I disagree. I've only lightly browsed the codebase, but it appears that posts effectively "belong" to a thread, which "belongs" to a board, which "belongs" to a site. The site could be an archive or the original source. An example of that hierarchy for a non-archived post would be:

Post Thread Board Site
#12345 #10000 /g/ 4channel.org
Now if it were opened in the archive, it would be: Post Thread Board Site
#12345 #10000 /g/ rbt.asia
If my understanding is correct, it would make more sense to have the post include the physical location, and have the site describe the original source. The relationship would then be similar to: Post (Source) Thread Board Site
#12345 (4channel.org) #10000 /g/ 4chan.org

If the archive version were fetched, and more posts were discovered (i.e. ghost posts, or if the thread had been deleted while the device was unable to update)

Post (Source) Thread Board Site
#12345 (4channel.org) #10000 /g/ 4chan.org
#12346 (rbt.asia) #10000 /g/ 4chan.org
#12368 (rbt.asia) #10000 /g/ 4chan.org

That would allow you to merge the data from archives and original sites in to a single, unified resource.
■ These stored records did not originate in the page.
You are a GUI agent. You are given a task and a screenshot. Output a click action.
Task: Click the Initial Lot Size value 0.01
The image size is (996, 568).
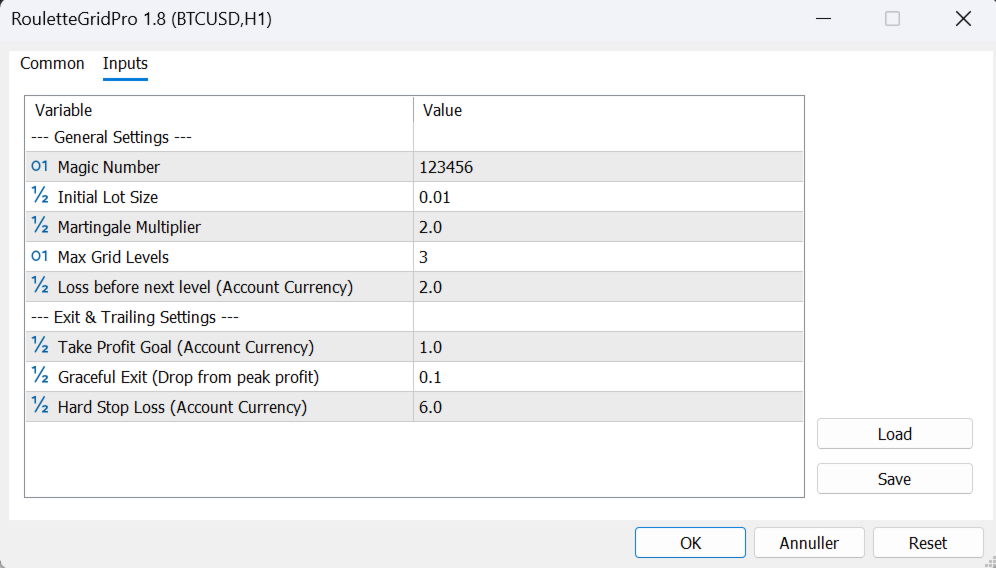435,197
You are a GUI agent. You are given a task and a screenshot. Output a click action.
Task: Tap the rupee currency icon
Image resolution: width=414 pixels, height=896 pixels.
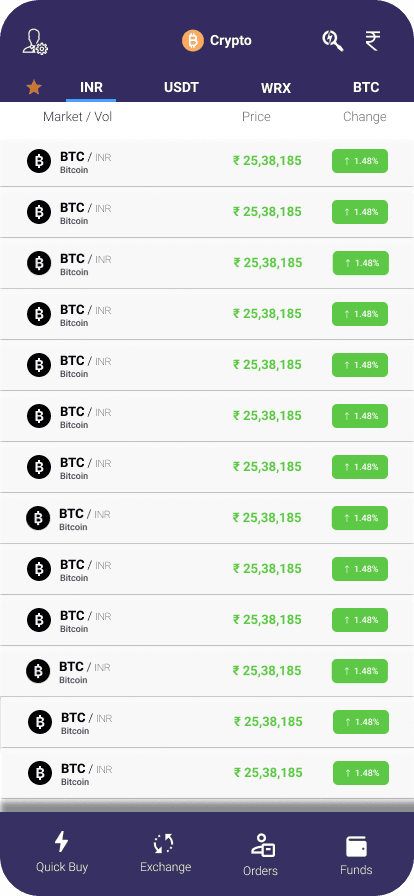(373, 41)
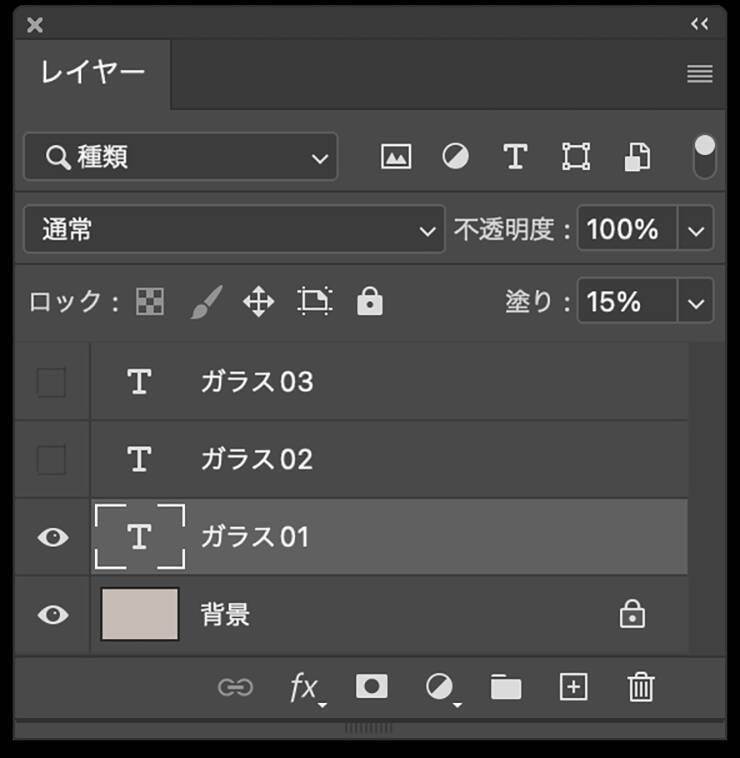Filter layers by pixel image type

click(x=396, y=157)
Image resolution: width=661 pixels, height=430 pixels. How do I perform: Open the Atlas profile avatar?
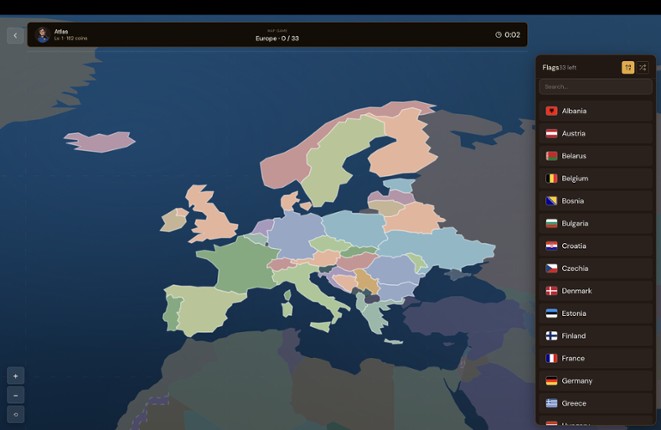pyautogui.click(x=43, y=35)
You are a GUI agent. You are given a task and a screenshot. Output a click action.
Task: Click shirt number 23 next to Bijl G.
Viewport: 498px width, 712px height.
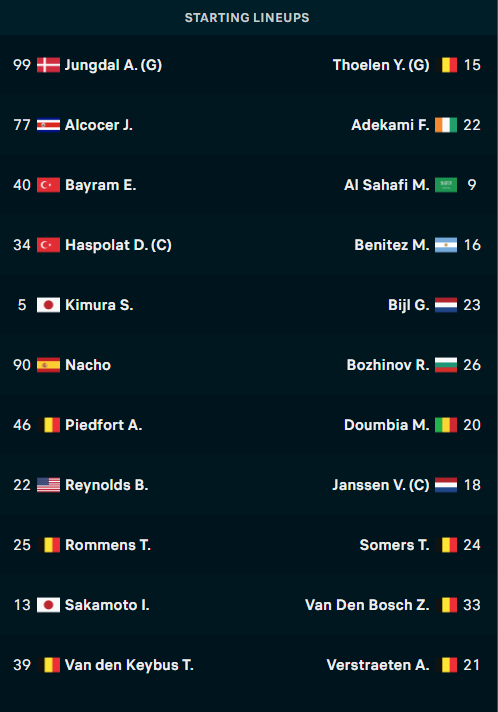[472, 305]
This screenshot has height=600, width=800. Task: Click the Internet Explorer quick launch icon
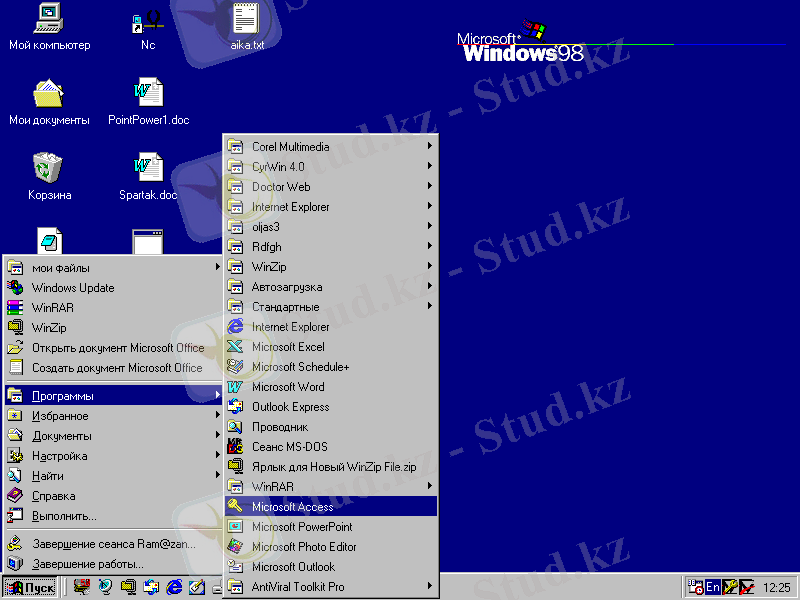tap(175, 587)
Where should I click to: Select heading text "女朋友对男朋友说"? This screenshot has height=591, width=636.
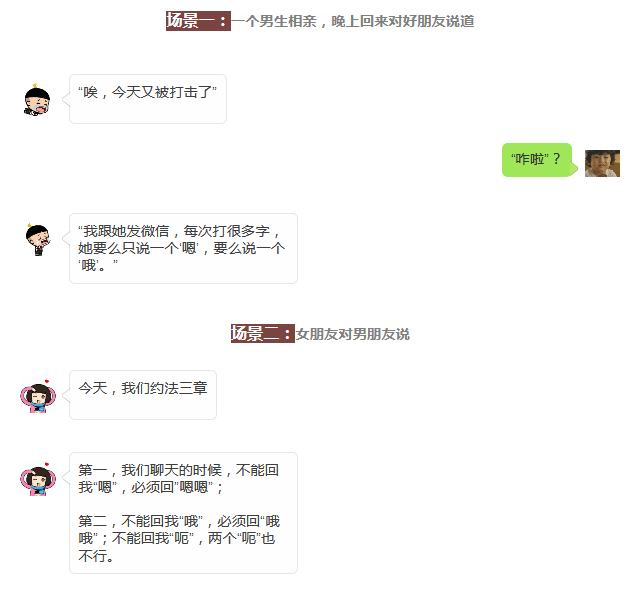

K1rakishou commented 3 years ago

That would allow you to merge the data from archives and original sites in to a single, unified resource.

I already had such archive system, before the very first KurobaEx release (it was implemented sometime around june/july of 2020), that would automatically merge archive posts with normal posts to add back deleted posts (and images). You could select archives from which the posts would be fetched, there was logic to determine the best fitting archive (like one archive supports media and the other doesn't then the former one would be chosen). There was logic to switch from one archive to another automatically in case an archive died for any reason or if one archive doesn't have a thread archived for some reason but the other one has it. But it was complicated as hell and in the end I got rid of it and never looked back. In the end I decided to remove it and instead use a simple redirection to an archived thread when requested. Now with thread previewing it's even more convenient, pretty much the same as when using 4chanx. And it's way simpler than the original implementation. So I'm not planning to go this route again, I've already tried it and it wasn't good.

By the way in your example you forgot about the ghost posts. Consider this:

Post (Source) Thread Board Site Comment
#12345 (4channel.org) #10000 /g/ 4chan.org comment 1
#12346 (rbt.asia) #10000 /g/ 4chan.org comment 2
#12388,1 (rbt.asia) #10000 /g/ 4chan.org ghost comment (rbt)
#12388,1 (wakarimasen.moe) #10000 /g/ 4chan.org ghost comment (wakarimasen)

Now there are two ghost posts (12388,1 and 12388,1) in thread 10000 each in separate archive (since ghost post is basically a post that was made directly on an archive, 4chan doesn't even know anything about it).

Now trying to merge 12388,1 from rbt.asia with 12388,1 from wakarimasen.moe will create a conflict since they have the same postId (12388,1). So one will overwrite another one.